For every line of the records below that holds "page", add one. Give only the final total.

▶ Provided records:
——————

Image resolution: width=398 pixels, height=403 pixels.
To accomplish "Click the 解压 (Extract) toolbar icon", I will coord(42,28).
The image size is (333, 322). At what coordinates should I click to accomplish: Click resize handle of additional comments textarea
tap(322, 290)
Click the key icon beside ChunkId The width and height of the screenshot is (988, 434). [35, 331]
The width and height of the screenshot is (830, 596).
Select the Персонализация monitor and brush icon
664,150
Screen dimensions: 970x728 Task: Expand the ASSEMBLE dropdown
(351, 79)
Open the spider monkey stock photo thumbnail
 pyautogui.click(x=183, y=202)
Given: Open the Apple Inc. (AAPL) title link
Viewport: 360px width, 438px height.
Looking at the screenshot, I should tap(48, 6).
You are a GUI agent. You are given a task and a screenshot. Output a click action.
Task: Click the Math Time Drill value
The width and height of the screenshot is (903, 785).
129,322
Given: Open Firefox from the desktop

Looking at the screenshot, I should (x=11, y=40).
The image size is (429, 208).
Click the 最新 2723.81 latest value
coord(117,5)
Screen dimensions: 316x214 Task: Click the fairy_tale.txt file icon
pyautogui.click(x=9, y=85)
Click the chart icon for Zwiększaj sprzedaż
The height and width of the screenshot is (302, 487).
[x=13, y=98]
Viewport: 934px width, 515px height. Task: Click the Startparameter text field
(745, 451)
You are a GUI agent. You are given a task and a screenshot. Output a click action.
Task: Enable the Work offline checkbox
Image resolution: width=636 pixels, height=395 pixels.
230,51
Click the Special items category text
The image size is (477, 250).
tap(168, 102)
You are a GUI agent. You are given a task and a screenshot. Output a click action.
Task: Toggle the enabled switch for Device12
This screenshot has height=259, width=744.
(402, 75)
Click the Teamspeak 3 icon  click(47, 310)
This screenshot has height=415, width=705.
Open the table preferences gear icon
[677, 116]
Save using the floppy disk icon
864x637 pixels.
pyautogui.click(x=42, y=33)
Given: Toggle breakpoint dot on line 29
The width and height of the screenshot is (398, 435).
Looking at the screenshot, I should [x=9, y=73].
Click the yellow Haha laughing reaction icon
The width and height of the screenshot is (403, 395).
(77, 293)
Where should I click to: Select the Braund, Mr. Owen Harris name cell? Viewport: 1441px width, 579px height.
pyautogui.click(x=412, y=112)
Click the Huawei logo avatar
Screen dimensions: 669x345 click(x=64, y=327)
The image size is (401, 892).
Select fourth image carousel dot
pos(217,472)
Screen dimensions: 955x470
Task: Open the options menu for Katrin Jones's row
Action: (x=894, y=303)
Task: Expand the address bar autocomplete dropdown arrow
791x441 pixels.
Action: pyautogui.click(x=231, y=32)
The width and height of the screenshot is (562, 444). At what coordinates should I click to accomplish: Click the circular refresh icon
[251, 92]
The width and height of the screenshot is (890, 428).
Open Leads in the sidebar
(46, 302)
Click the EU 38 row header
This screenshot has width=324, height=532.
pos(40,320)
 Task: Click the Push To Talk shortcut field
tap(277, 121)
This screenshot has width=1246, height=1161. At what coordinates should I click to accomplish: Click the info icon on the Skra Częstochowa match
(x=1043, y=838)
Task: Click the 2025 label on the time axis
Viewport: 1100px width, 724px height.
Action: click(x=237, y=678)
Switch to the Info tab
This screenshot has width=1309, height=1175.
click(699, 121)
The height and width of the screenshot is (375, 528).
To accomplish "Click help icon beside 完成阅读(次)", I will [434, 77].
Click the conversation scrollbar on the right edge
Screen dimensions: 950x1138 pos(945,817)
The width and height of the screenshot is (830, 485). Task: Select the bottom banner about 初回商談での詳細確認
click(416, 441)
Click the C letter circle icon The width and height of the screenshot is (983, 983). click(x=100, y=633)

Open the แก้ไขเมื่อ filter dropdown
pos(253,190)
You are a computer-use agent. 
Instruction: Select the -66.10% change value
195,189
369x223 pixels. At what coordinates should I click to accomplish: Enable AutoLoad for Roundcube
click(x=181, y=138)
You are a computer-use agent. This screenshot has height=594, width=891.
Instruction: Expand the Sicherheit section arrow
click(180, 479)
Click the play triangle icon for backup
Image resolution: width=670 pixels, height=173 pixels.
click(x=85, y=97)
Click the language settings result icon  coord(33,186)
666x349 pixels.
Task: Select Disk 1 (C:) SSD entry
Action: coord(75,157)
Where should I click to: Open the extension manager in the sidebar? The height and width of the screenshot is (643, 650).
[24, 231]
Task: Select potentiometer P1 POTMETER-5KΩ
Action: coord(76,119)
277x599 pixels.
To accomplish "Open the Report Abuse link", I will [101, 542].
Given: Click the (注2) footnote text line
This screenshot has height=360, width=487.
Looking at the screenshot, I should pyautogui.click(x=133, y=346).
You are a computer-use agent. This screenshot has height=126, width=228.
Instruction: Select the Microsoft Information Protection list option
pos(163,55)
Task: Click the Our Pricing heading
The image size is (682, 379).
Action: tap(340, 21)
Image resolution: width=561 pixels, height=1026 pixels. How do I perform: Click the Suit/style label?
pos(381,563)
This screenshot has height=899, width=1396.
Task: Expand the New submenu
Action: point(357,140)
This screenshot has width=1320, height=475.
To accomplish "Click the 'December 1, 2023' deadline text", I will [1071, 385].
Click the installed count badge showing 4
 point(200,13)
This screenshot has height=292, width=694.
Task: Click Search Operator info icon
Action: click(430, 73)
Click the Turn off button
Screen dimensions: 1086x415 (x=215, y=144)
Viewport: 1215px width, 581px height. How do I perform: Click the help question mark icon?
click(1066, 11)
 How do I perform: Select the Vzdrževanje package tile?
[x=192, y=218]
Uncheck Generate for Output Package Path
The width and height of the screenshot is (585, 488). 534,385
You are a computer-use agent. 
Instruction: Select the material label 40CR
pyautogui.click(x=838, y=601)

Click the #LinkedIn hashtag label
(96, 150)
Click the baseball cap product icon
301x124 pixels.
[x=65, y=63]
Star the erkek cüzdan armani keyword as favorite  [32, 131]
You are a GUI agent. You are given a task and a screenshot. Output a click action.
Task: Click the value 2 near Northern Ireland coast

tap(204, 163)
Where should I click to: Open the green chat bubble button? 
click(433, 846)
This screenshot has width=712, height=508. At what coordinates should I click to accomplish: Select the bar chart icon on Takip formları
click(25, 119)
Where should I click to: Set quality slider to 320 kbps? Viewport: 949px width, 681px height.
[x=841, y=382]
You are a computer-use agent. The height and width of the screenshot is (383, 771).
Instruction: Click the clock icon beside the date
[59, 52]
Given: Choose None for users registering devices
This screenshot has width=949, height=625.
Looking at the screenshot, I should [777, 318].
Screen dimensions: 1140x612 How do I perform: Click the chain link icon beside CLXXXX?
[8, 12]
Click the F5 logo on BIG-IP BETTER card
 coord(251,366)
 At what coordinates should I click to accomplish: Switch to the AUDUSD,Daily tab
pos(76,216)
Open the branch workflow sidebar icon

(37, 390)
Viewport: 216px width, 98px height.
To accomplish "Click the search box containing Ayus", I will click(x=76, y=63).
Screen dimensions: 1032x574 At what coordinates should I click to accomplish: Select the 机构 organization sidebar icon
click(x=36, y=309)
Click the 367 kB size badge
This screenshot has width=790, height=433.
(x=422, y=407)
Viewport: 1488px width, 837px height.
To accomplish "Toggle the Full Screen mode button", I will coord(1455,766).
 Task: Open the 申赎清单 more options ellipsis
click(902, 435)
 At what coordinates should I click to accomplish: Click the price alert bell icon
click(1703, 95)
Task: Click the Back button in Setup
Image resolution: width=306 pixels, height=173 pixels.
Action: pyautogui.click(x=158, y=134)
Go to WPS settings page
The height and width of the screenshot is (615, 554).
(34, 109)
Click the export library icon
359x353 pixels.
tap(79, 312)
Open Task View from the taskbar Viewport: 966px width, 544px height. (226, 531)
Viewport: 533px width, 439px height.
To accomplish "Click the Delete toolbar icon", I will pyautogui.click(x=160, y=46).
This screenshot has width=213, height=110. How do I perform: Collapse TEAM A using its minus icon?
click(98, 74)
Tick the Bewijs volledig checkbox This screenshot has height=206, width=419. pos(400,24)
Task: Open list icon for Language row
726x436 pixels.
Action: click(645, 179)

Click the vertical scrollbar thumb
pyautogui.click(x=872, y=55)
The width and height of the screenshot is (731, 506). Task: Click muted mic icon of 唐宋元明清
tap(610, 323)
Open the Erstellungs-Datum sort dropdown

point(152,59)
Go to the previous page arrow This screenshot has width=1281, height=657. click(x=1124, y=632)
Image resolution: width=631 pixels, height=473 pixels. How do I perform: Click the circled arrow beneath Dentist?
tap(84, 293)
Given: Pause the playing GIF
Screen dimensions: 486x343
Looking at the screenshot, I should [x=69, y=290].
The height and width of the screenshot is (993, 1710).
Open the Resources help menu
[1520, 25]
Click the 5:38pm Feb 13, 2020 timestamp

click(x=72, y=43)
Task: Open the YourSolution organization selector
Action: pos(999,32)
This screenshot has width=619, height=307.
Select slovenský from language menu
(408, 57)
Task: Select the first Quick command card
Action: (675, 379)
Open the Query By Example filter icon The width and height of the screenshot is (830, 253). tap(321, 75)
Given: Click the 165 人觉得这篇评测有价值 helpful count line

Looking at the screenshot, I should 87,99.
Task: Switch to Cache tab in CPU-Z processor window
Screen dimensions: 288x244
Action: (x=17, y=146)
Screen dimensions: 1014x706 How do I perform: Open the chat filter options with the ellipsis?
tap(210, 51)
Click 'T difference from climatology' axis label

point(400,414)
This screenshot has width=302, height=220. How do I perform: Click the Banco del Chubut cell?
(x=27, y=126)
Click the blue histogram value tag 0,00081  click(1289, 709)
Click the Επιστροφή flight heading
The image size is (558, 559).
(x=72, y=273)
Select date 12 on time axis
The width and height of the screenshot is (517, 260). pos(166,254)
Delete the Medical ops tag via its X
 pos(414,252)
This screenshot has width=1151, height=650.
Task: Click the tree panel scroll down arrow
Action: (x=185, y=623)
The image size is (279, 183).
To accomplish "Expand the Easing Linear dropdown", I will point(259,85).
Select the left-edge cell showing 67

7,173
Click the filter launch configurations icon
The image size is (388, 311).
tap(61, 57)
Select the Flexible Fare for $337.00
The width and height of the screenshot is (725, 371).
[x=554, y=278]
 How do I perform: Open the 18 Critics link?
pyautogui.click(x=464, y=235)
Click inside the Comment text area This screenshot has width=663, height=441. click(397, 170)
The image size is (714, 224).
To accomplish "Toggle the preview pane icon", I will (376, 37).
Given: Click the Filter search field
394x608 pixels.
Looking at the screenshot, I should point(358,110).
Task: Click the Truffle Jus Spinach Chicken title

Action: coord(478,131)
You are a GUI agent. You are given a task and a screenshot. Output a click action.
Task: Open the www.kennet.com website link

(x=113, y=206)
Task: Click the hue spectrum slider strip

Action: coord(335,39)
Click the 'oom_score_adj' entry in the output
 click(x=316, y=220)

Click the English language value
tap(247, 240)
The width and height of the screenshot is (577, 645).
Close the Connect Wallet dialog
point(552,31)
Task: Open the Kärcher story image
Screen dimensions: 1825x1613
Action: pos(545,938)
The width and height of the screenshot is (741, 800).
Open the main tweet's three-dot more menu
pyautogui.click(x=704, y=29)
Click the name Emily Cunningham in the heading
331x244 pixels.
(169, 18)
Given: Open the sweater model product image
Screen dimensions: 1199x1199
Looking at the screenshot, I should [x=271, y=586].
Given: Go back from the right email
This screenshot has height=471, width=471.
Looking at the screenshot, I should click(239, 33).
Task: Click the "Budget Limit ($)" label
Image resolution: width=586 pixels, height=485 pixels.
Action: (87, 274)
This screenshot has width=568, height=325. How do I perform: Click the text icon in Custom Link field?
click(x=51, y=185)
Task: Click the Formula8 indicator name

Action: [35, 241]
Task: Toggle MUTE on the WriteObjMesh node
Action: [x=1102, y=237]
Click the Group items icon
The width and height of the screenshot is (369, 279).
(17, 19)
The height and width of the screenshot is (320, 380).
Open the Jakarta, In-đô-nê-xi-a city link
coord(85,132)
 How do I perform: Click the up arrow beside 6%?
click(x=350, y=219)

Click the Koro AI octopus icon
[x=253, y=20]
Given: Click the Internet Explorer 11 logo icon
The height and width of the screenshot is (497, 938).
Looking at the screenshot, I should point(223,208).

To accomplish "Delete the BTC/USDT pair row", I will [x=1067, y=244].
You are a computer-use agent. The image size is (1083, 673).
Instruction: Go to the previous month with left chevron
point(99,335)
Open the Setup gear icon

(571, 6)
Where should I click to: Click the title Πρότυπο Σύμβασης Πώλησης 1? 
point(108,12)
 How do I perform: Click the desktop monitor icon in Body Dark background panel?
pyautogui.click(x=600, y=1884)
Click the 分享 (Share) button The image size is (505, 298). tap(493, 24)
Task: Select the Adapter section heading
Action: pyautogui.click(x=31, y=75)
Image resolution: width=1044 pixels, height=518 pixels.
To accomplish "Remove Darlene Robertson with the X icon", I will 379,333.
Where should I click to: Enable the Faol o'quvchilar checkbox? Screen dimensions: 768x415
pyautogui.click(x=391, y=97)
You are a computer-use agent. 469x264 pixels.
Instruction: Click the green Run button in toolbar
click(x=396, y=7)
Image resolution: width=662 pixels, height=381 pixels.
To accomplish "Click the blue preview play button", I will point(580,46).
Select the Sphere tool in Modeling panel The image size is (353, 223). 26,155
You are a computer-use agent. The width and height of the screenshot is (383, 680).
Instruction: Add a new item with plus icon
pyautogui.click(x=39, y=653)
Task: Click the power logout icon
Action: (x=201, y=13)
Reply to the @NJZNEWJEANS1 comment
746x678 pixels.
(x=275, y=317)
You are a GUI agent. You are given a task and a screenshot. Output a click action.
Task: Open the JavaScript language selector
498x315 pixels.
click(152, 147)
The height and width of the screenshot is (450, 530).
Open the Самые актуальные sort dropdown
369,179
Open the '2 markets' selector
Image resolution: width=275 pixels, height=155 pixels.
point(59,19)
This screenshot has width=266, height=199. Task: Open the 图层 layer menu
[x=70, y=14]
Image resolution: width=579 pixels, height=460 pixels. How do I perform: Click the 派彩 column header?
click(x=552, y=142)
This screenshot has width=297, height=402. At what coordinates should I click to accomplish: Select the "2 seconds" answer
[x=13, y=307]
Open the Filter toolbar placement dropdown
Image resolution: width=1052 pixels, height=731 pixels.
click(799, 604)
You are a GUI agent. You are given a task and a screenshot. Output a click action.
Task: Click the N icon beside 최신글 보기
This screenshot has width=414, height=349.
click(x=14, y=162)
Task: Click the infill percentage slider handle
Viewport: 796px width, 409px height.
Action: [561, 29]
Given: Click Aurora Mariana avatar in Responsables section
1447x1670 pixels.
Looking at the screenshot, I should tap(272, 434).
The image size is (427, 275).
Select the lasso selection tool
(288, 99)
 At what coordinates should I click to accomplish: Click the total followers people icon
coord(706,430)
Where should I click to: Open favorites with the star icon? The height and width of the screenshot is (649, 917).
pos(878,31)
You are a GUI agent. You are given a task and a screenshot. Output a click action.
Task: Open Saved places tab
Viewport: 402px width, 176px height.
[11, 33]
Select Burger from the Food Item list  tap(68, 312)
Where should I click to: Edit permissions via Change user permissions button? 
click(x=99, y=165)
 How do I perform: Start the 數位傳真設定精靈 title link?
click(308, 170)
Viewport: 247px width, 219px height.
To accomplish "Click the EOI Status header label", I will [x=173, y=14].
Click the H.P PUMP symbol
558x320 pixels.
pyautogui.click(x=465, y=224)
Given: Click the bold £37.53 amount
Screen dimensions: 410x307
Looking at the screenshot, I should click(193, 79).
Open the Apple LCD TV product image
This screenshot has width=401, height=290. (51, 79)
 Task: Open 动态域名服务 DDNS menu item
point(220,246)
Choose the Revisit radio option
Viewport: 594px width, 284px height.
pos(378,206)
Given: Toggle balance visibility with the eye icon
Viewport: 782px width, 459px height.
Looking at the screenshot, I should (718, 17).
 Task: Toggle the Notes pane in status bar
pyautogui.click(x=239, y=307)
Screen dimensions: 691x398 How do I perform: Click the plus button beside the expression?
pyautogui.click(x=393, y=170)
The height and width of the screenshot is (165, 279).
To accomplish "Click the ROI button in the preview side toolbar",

——————

▶ Answer for the task: 2